Para Baraccat, uma maior agilidade na incorporação de novos medicamentos e tecnologias ajudaria a reduzir os custos crescentes com a judicialização no país.

“Sou contra a judicialização, mas se for um medicamento já aprovado pela Anvisa, em último caso, acredito que o paciente deve entrar com uma ação para consegui-lo sim”, afirmou.

Marco Antônio Fireman disse que é preciso saber dividir entre a judicialização realmente necessária, por questão de atraso na incorporação da tecnologia ou remédio, e a que é feita por estratégia da indústria.
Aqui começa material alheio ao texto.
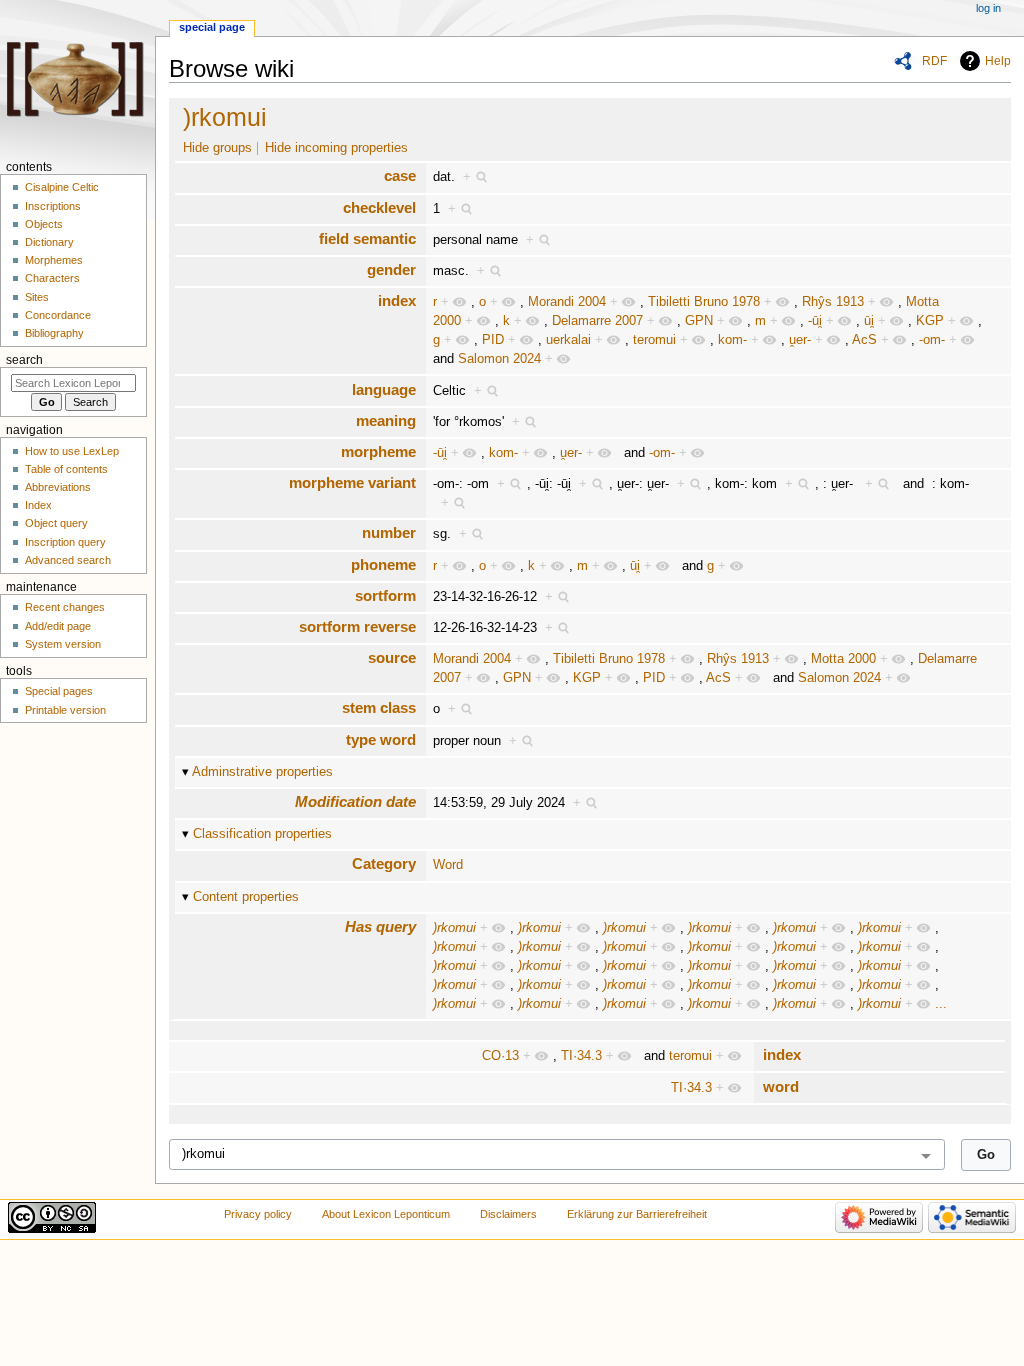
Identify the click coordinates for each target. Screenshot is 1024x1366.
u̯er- (800, 340)
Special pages (59, 691)
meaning (386, 420)
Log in (988, 8)
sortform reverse (357, 626)
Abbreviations (58, 487)
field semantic (367, 238)
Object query (56, 523)
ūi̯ (869, 321)
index (397, 300)
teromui (654, 340)
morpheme (378, 451)
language (384, 389)
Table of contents (66, 469)
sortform (385, 595)
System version (63, 644)
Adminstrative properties (262, 772)
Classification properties (262, 834)
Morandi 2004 (567, 302)
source (392, 657)
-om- (932, 340)
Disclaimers (508, 1214)
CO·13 (500, 1056)
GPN (699, 321)
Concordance (58, 315)
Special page (212, 27)
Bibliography (54, 333)
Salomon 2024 (499, 359)
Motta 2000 (843, 659)
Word (448, 865)
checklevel (379, 207)
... (941, 1004)
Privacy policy (258, 1214)
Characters (52, 278)
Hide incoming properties (336, 148)
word (781, 1086)
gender (391, 269)
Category (384, 863)
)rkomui (225, 117)
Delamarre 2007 (597, 321)
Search (24, 360)
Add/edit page (58, 626)
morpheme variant (352, 482)
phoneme (383, 564)
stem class (379, 707)
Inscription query (65, 542)
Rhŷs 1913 (833, 302)
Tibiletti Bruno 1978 (704, 302)
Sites (37, 297)
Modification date (355, 801)
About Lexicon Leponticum (386, 1214)
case (400, 175)
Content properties (246, 897)
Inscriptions (53, 206)
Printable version (65, 710)
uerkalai (568, 340)
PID (493, 340)
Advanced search (68, 560)
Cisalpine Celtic (62, 187)
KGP (930, 321)
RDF (934, 61)
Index (38, 505)
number (389, 532)
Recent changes (65, 607)
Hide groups (217, 148)
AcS (864, 340)
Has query (380, 926)
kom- (732, 340)
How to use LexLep (72, 451)
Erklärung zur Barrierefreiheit (637, 1214)
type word (381, 739)
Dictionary (49, 242)
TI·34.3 (581, 1056)
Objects (44, 224)
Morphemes (54, 260)
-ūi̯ (815, 321)
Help (998, 61)
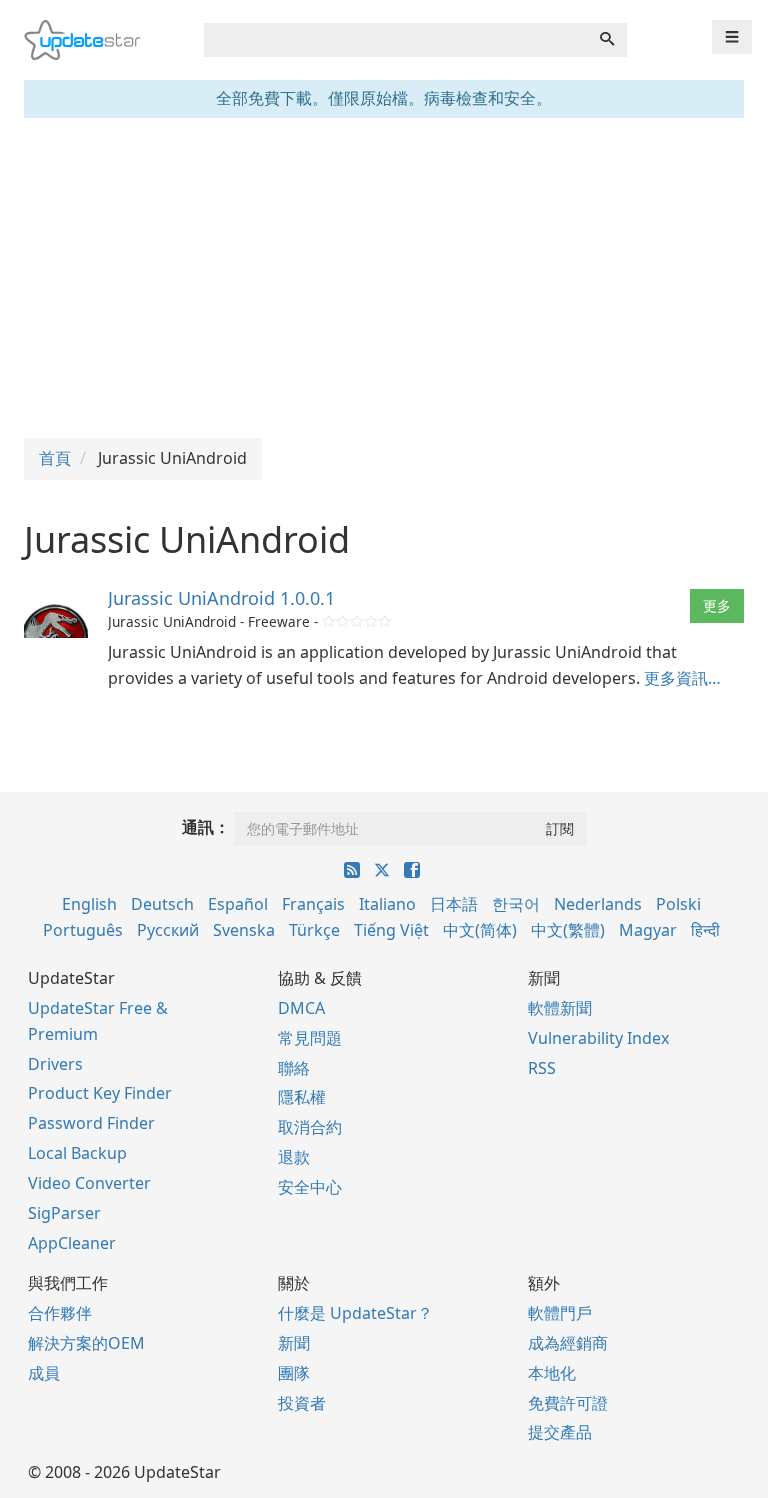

“Quando, depois de registrar um produto na Anvisa, o Brasil coloca um preço mais baixo que em outros países, ele reduz o valor do fármaco em todos os outros lugares. Então muitas indústrias retardam essa precificação no Brasil, o que pode gerar uma demanda judicial sem que o medicamento tenha sido ainda incorporado pela Anvisa e o Conitec”, explicou.

PESQUISA

Fireman também defendeu uma maior aproximação da indústria com pesquisadores da área de inovação na saúde no Brasil. De acordo com o secretário, dos projetos desenvolvidos por hospitais em parceria com o Proad-SUS (Programa de Apoio ao Desenvolvimento Institucional do SUS), nenhum foi produzido até o momento.

Segundo Antonio José Rodrigues, superintendente do Hospital das Clínicas, nos últimos anos houve uma retração da pesquisa médica feita no Brasil, devido à crise financeira enfrentada pelo país. “Passando 2019 ou 2020, acredito que volte a aumentar. Hoje há muitas pesquisas, mas com poucos frutos no lado da produção.”